Nazarita José Carpintero (XVI-XXII)

Por Flor Garrido


CAPÍTULO XVI


Quien haya visitado el lugar, sabe hoy bien que el sitio donde se reunían los pastores con sus rebaños está próximo a Belén y ha sido recientemente excavado por los franciscanos que custodian el lugar.

Piedras de roca dura y balidos de ovejas hacen, por tanto, dura la vida del pastor. Dormitaban todos, jóvenes y canos, pero la luna brilla demasiado. Más allá de los árboles una luz se acerca. ¡Qué bella claridad! ¡Es un ángel! Y sienten miedo.

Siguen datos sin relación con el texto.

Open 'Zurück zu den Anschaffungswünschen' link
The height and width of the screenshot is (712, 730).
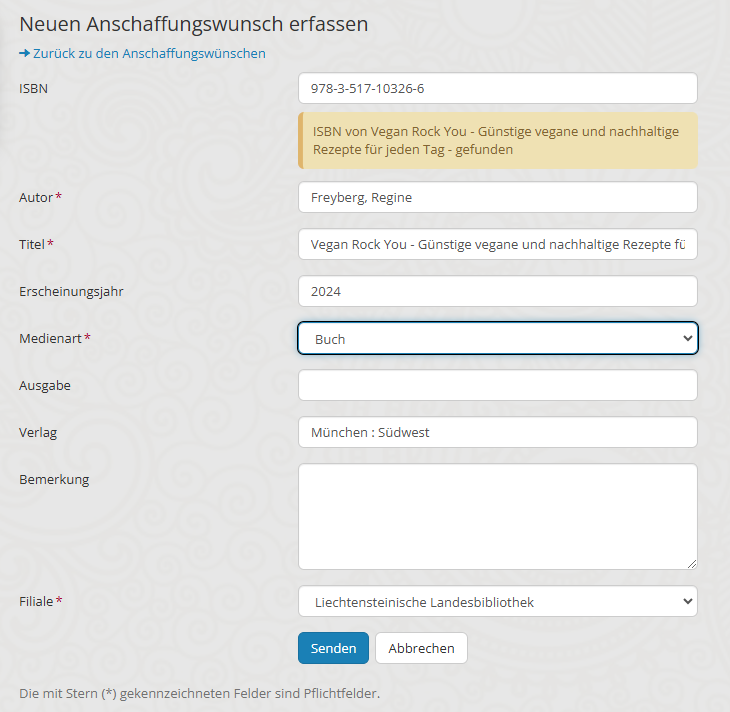pyautogui.click(x=149, y=53)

- “No tengáis miedo. Hoy, para alegría de Israel, en la Ciudad de David, nació El Salvador. Bendito el que viene en nombre del Señor. Paz a los hombres de buena voluntad”.

Y un ejército de ángeles baja alborotado al son de una bella música:

- “ ¡Gloria, gloria, aleluya. Gloria, gloria, aleluya; en nombre del Señor ¡”

Los pajaritos se unen a los cánticos del Cielo y las ovejas sin saber lo que ocurre, balan al compás. Todos los animalitos saludan a Su Creador. Todo comienza a cubrirse de éxtasis divino. Parece que se entiendan sin palabras.

- “Vayamos a adorar a Dios que se alojó en Belén. Sabremos ir al lugar. Llevémosle a los padres leche, quesos, corderos y pieles curtidas, pues nosotros somos pobres, pero ellos, más pobres aún”.

Llevan antorchas bajo la luz de la luna. Llegan al establo entre apriscos escarpados. ¡Allí una mujer joven y bella y un hombre ya de canas, contemplan al recién nacido con embeleso!

- “No llores Cariño Mío. Jesús mío, de tu mamá”.

Y los pastores emocionados entran conmovidos y felices. Todos tienen algo en sus manos para darle al Niño. María se alegra con regocijo feliz.

- “Alégrate mujer, que encontraremos un lugar mejor para nosotros”.

- “Bendita seas, Mujer Santa, que engendraste a Nuestro Señor”.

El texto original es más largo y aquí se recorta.